As the maker begins to shape material, the material responds with its own physical nature to support or complicate the intention. As the maker senses and responds, they learn from the material while also shaping it. Together in this dialogue material and maker form and challenge presupposed ideas revealing new iterations. Whether questioning preconceptions or affirming intentions, to Ingold, makers correspond with materials to form ideas. While forming the studies of this clay body I was reflecting on waste, community and thought. The clay body responds to my actions resisting and affirming through qualities embodied in the material. Observing the resulting shapes and forms from these studies, I practice listening to the material as it contributes to making meaning.
The unmixed batch clearly reveals different elements in the clay (glazes, clays, paper, metal, unknown substances, etc.) reacting to each other through diverse arrangements of color, texture and cracking. This body is fragile in places with some surfaces fusing and others separating, flaking and cracking. The texture, reminiscent of a diverse ecosystem, speaks with the colorful arrangements of differing qualities within the material. The diversity with its resistances and bonds forms points of fragility and strength providing metaphors for meaning making. As communities arrange themselves, diverse perspectives provide engaging textures through bonds and fractures.

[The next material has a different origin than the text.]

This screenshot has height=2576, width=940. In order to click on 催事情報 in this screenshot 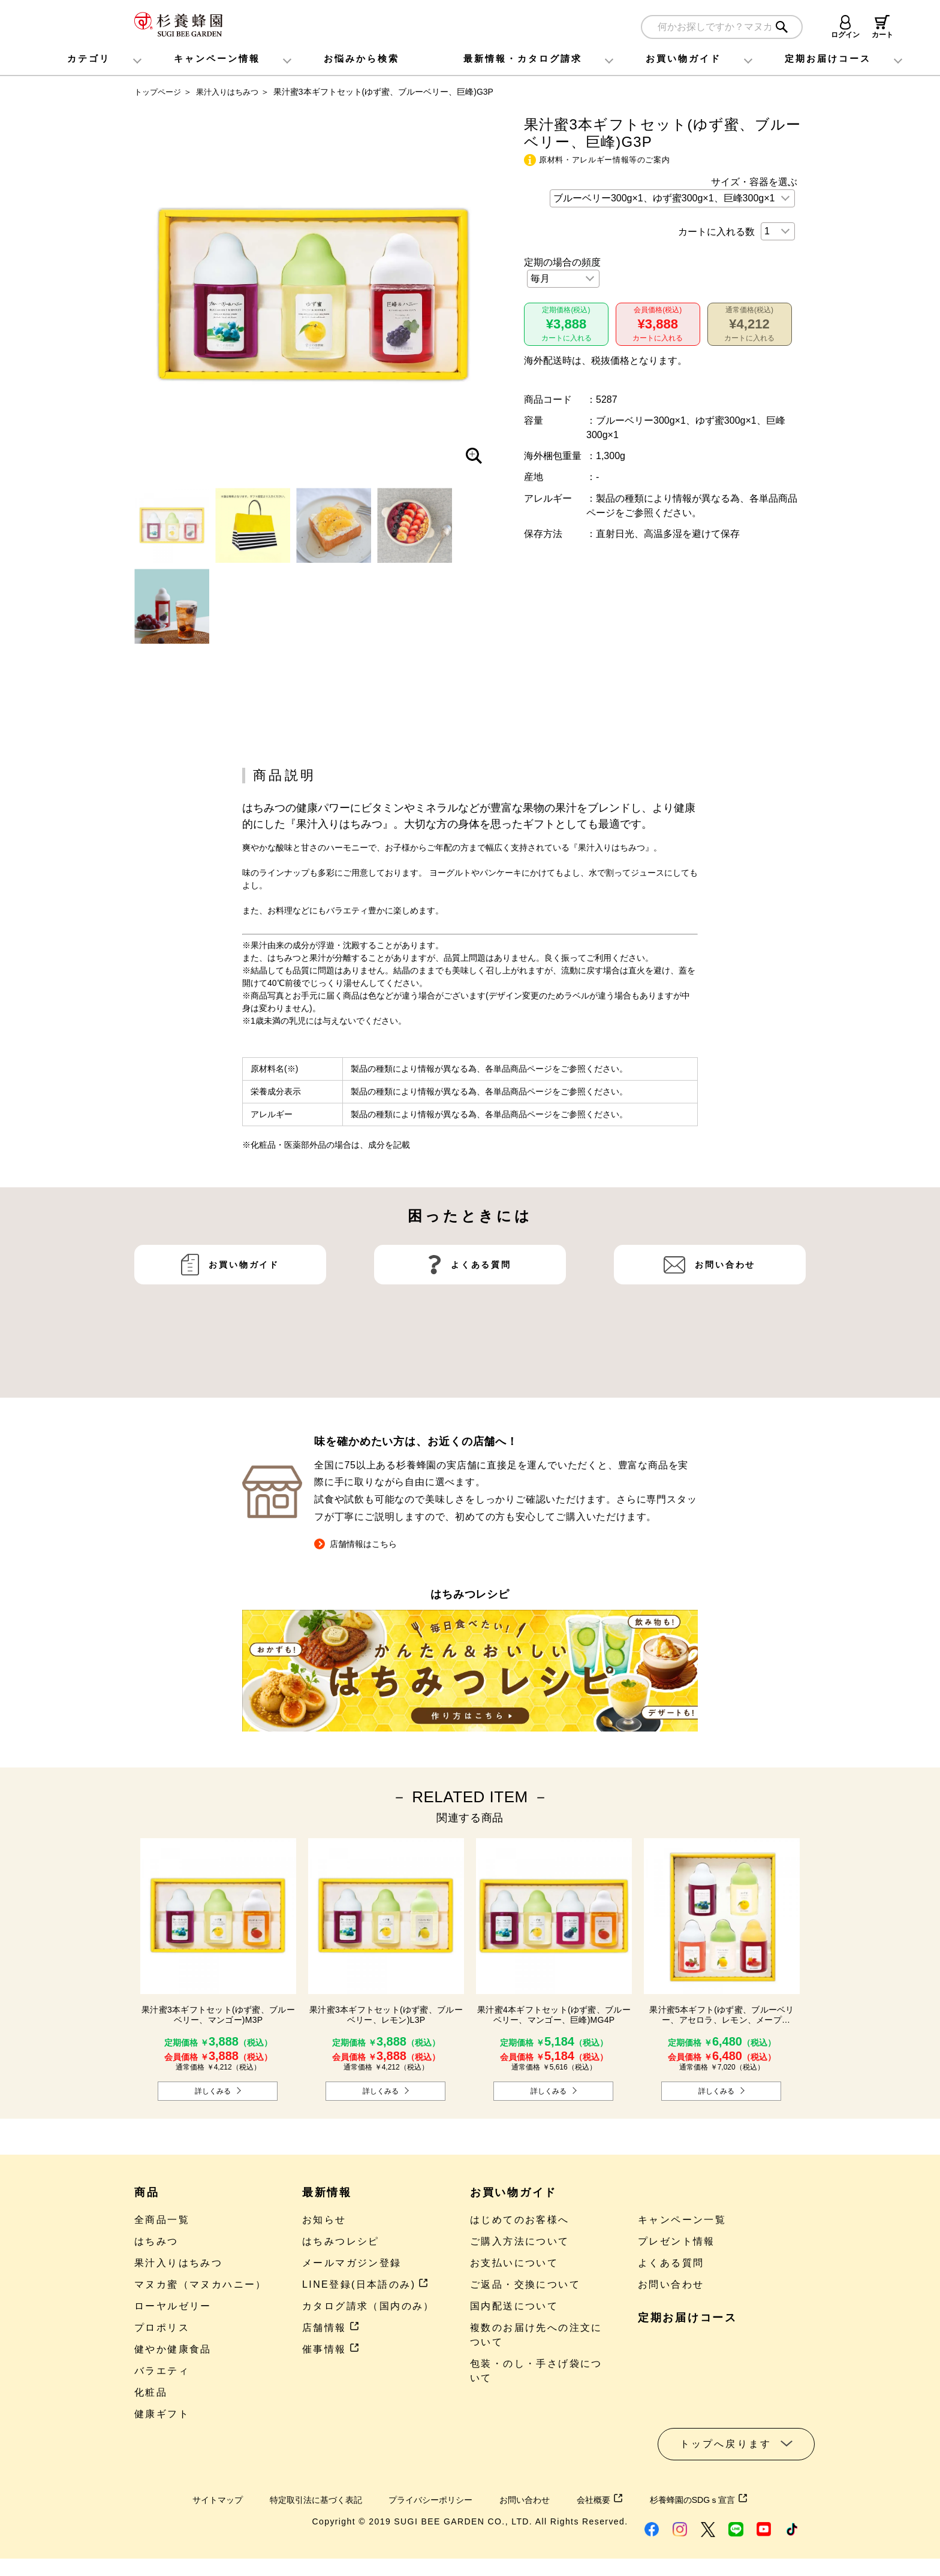, I will do `click(330, 2354)`.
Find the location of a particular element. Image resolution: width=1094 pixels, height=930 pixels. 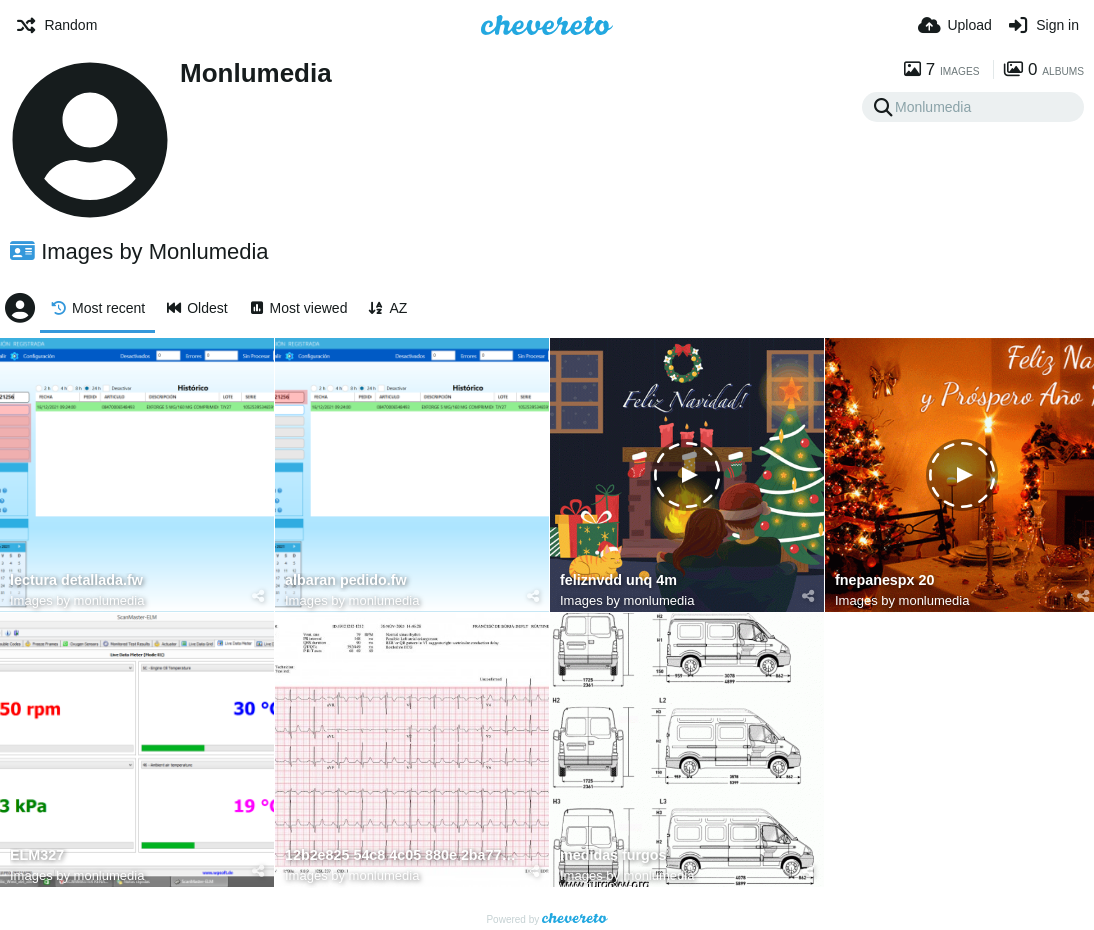

fnepanespx 20 is located at coordinates (884, 580).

The batch wedged by hand produces a slightly more predictable and malleable outcome. There is some marbling of color with emerging pockets of glaze. It is less textured and if wedged too far loses variation in color. With more of the maker’s hand in mixing, the clay body becomes more unified. Through touch I sense the characteristic of the clay body such as plasticity, humidity and consistency. There is more structural unity while still maintaining variation. When ripped in half to inspect the wedge pattern, an internal spiral depicts the merging of qualities. Compression, depression and spiraling together in response to the maker’s hand provides textural opportunity while unifying structure.
The homogenized body has a unified color and texture, is most predictable and easiest to form with. This body is receptive to manipulation and most predictable with a unified structure. The diverse conversations that were once visible combine to inform and integral body manifesting in subtle inconsistencies.
Observing the color, texture and behavior the maker can connect with the clay body’s flow of materials. As a maker, I am contributing to the material flow of this clay as we think through ideas. Participating in the flow of materials, I realize that the clay body’s unique qualities connect me to the flows of consciousness of others who have contributed to this material. In this way, self-making connects to community-making by exposing an arrangement of community in material.
Material studies are here redefined as mutual unfolding of life between material and human makers. The maker begins a relationship in dialogue with materials. Making material studies I become familiar with the clay body and also amplify metaphors that inform ideas. Materials become collaborators in the mutual unfolding of flows. If material is understood as an autonomous collaborator in the realization of thought, then our community is amplified. This offers an alternative to the role of material as resource to unilaterally control. Through participation in mutual growth we, humans, involve ourselves in worldly processes that are already going on and continue after us. In this way we give in to the flows of the world listening actively while engaging relationally.